Un nouvel outil pour mieux comprendre la tordeuse des bourgeons de l’épinette

Un papillon de la tordeuse des bourgeons de l'épinette est perché sur une branche de conifère.
Un papillon de la tordeuse des bourgeons de l'épinette sur une branche. Photo: Radio-Canada / Nicolas Lachapelle
Radio-Canada

Des chercheurs de Ressources naturelles Canada testeront cet été un nouvel outil pour mieux comprendre le déplacement de la tordeuse des bourgeons de l'épinette, cette chenille qui détruit les forêts en mangeant les jeunes aiguilles des arbres résineux.

Un texte d’Édith Drouin d’après l’entrevue de l’émission Le monde aujourd’hui

L’outil est un hybride entre un ballon-sonde et un cerf-volant appelé Helikite, explique Yan Boulanger, chercheur scientifique en écologie forestière au Centre de foresterie des Laurentides de Ressources naturelles Canada.

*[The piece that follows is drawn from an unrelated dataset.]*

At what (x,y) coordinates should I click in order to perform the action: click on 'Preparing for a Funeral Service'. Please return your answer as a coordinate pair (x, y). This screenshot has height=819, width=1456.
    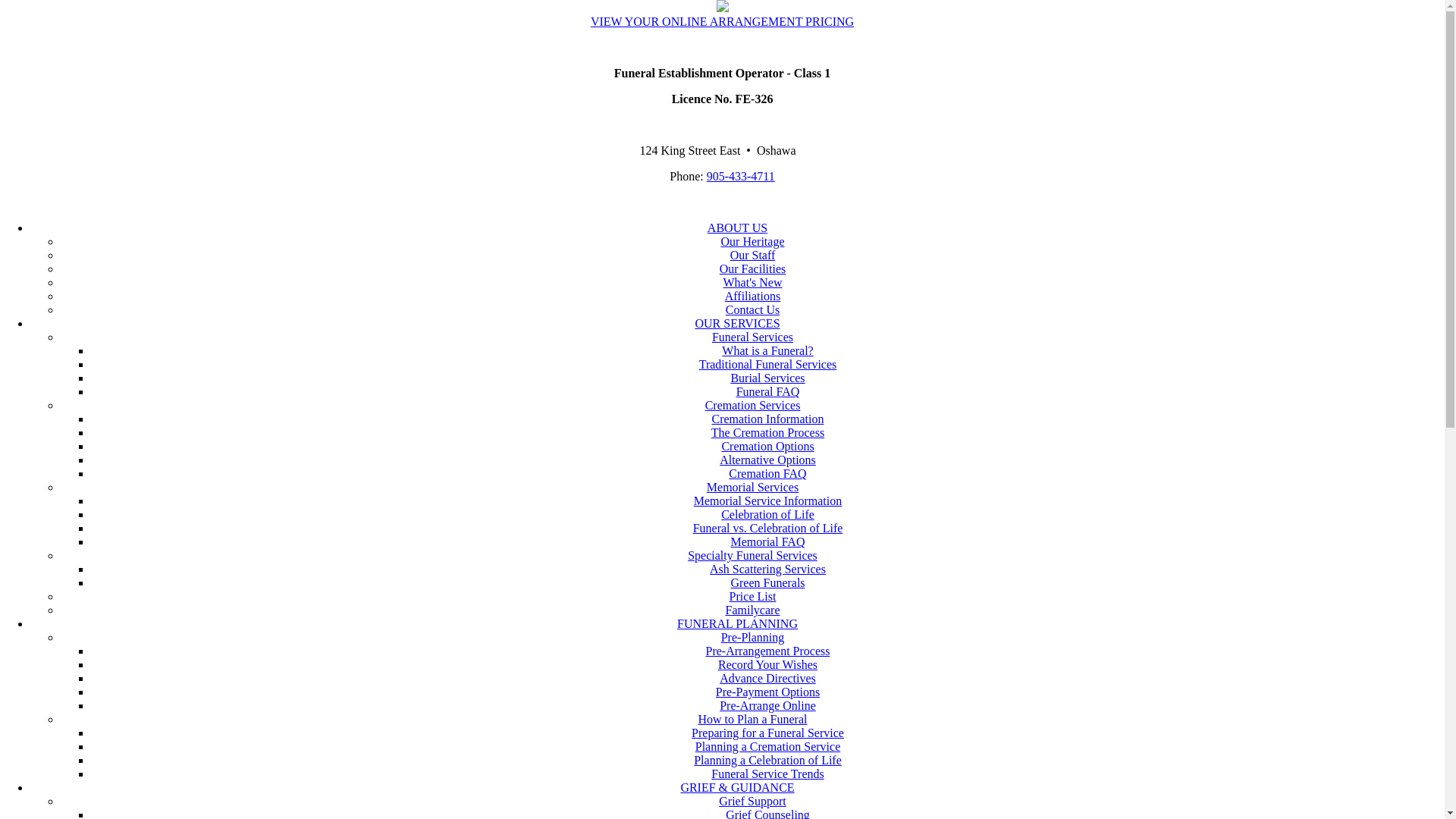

Il sera testé dans la région de La Matapédia, au Bas-Saint-Laurent.

L'Helikite servira à faire l'échantillonnage de la tordeuse des bourgeons de l’épinette en altitude. Pourquoi en altitude? Parce que les scientifiques veulent étudier uniquement les caractéristiques des papillons qui se déplacent d’une région à l’autre.

Selon le chercheur, les pièges au sol ne le permettent pas, puisque la population locale y est mélangée avec la population migrante.

Le seul moyen pour vraiment bien échantillonner ces populations-là qui sont migrantes, c’est d’aller vraiment très haut dans les airs, souvent à des altitudes qui vont entre 400 et 800 mètres.

Yan Boulanger, chercheur scientifique en écologie forestière au Centre de foresterie des Laurentides de Ressources naturelles Canada

L'échantillonnage se fera de soir et de nuit, de 18 h à 2 h du matin.

L'exercice permettra de déterminer si les insectes migrateurs sont des mâles ou des femelles et s’ils sont porteurs d’oeufs, puisque cela pourrait signifier qu’ils participent à la propagation de l’épidémie.

Les données aideront les chercheurs à développer un modèle de transport atmosphérique de la tordeuse qui pourra prédire, en fonction des données météorologiques, où les insectes se retrouveront et où se situeront les risques de défoliation dans les années à venir.